Das berühmte Stück gehört der Kunsthalle Tübingen, doch hat Hamilton 1991 einen Laserprint davon angefertigt, der nun Teil ist einer Ausstellung seines druckgraphischen Werks im Kunstmuseum Winterthur. Winterthur besitzt als einziges Museum sämtliche Multiples und die gesamten Drucke des Künstlers. Und das ist im Fall von Richard Hamilton ein grosser Schatz, denn er hat von Anfang an immer wieder mit Druckgraphik experimentiert, und auch die Arbeit an seinen Gemälden war oft von ganzen Reihen gedruckter Werke begleitet. «Ich wollte eine eigene Ästhetik entwickeln, und dabei war mir die Zeichnung weniger hilfreich als das Drucken.
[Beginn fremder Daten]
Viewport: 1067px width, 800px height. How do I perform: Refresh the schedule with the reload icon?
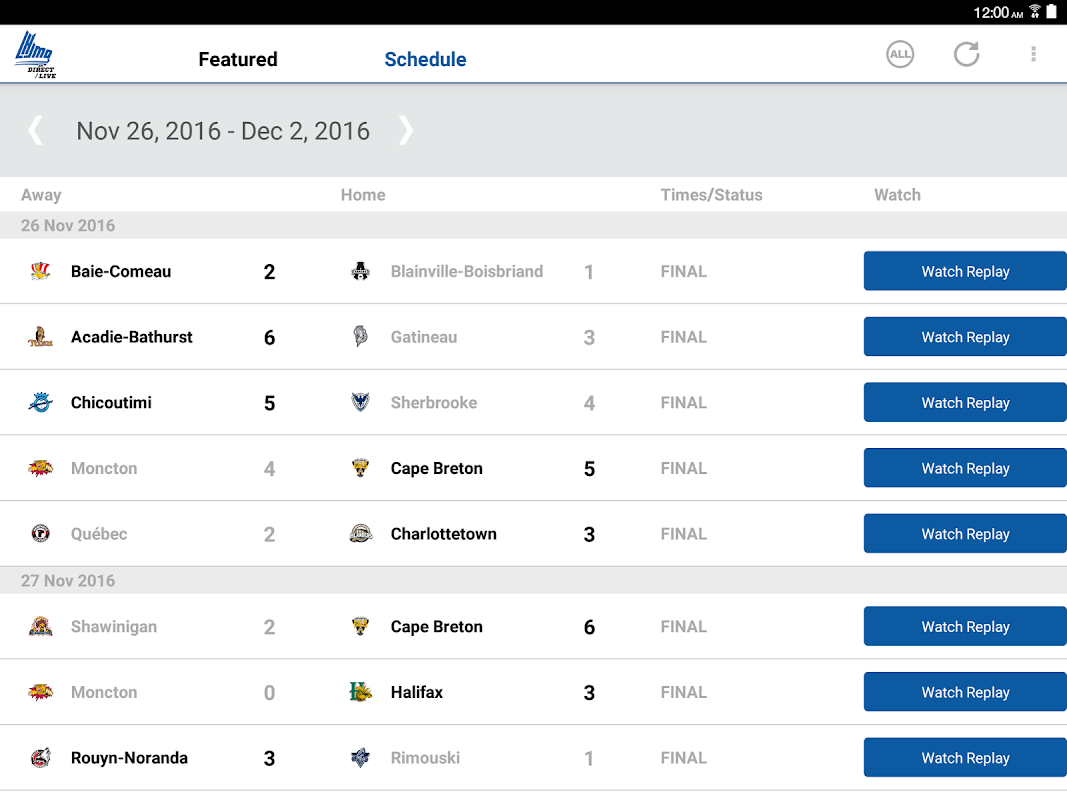click(966, 55)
Die verschiedenen Techniken und ihre Eigenheiten gaben mir auch Ideen für das Malen - und sie erlaubten es mir, dem Zufall eine Chance zu geben», sagt Hamilton, und dann lässt ein Lächeln sein Gesicht noch schmaler erscheinen: «Ich habe mich einmal mit Jasper Johns über das Thema unterhalten, der mochte keine Drucke, weil sie verstärken, was man tut. Genau diese Verstärkung aber habe ich gesucht - it's like turning up the volume.» - Auch sonst gab es einige Differenzen zwischen dem Briten Hamilton und seinen amerikanischen Kollegen. Anlässlich seiner ersten USA-Reise im Jahr 1963 habe er all die Pop-Künstler dort getroffen und sei sich bewusst geworden, wie sehr er sich doch von ihnen unterschied: «Die Amerikaner tendierten stark zur Vulgarität und liessen nur diese gelten - ich aber interessierte mich auch für raffiniertere Dinge.» Aus diesem Geist heraus sind wohl auch all die Arbeiten entstanden, die mit den Möglichkeiten des assistierten Readymade experimentieren: die Hommagen an Duchamps «Grosses Glas» etwa, die zeichnerischen Rekonstruktionen von alten Pneus der Firma Dunlop oder die Transformationen von Werbemitteln der Pastis-Firma «Ricard» in Ascher und Karaffen oder eben Kunstwerke von «Richard» (Hamilton). Raffiniert ist auch die Reihe von Drucken, die der Künstler als Kommentare zum «Ulysses» von James Joyce angefertigt hat - treibt da doch die Kunst aller Epochen, von den Ägyptern bis zu Picasso, ein ausgeklügeltes Spiel der Referenzen.
Das ist Pop
Bei allem Raffinement jedoch behauptet sich das Vulgäre oder zumindest Populäre der Konsumwelt immer wieder als Ausgangspunkt von Hamiltons künstlerischen Überlegungen. 1957 lieferte er gar eine der wohl bekanntesten Definitionen von Pop-Art - in einem Brief an Peter und Alison Smithson: «Pop-Art ist: populär, vergänglich, zum Verbrauch, nicht aufwendig, massengefertigt, jung, witzig, sexy, trickreich, glamourös, das grosse Geschäft» - kurz: Pop-Art ist all das, was sich konsumieren lässt; was die Werbung anbietet. Hamilton beschränkt sich in seiner Arbeit jedoch nicht darauf, diese Pop-Welt in der Kunst zu Darstellung und kultureller Bedeutung zu bringen. Er kritisiert die Konsum-versprechen aber auch nicht, jedenfalls nicht direkt, sondern denkt das, was sich da so sehr als traumhafte Wirklichkeit anbietet, einfach ein Stück weiter. In den siebziger Jahren führt ihn dieses Weiterdenken etwa zu folgendem Schluss: Wo konsumiert wird, muss auch ausgeschieden werden.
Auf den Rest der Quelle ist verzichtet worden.